● **About this task**
With the pictures omitted, please transcribe exactly the lines beginning at the one that contains "The height and" and ending with the last line of the records below.

━━ The records

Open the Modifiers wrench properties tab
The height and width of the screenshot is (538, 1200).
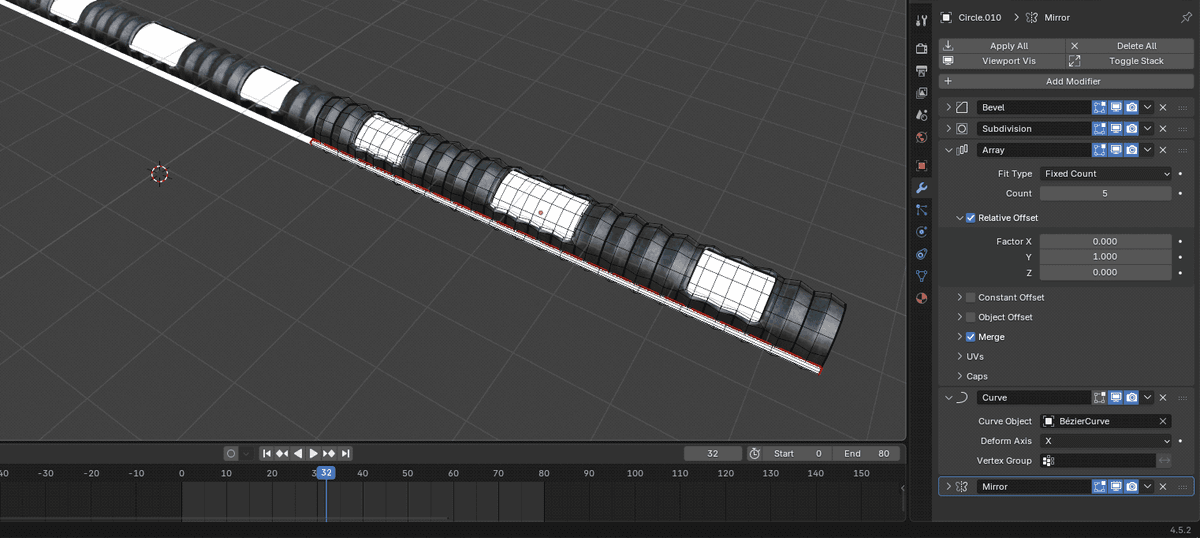[x=921, y=188]
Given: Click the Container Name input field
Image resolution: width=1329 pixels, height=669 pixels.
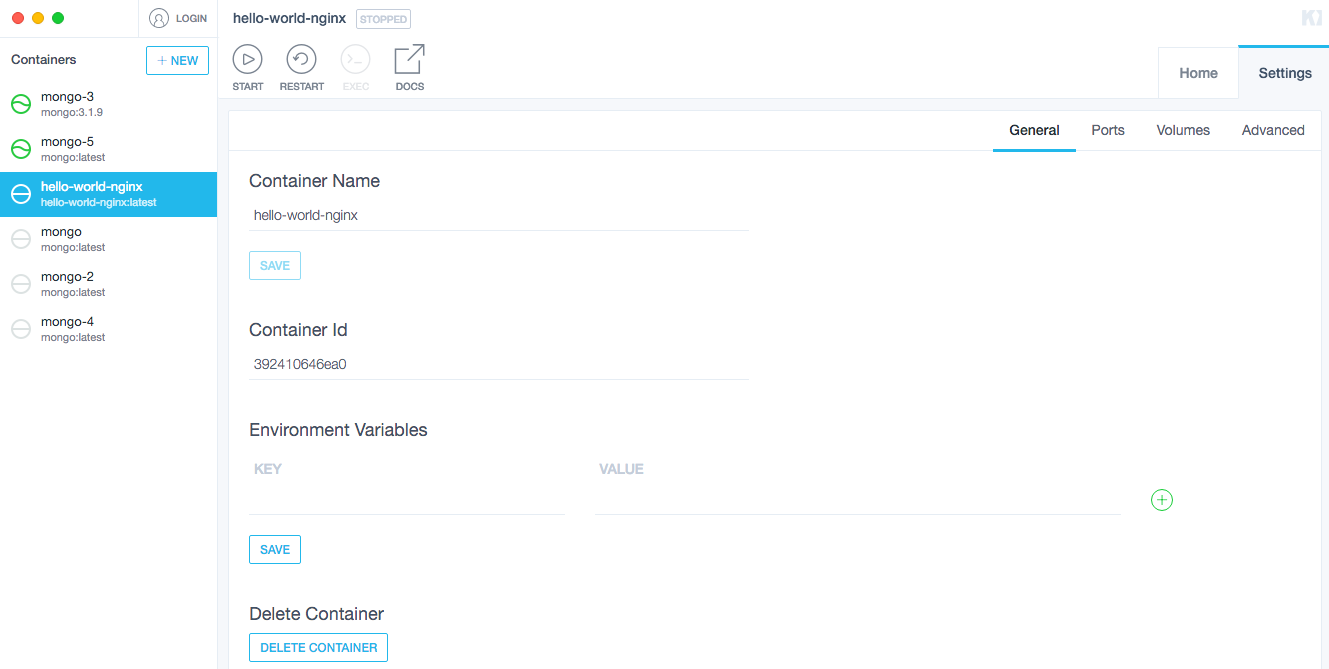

━━━━

● **Worked solution**
The height and width of the screenshot is (538, 1200).
[x=921, y=188]
Given: Click the Container Name input field
Image resolution: width=1329 pixels, height=669 pixels.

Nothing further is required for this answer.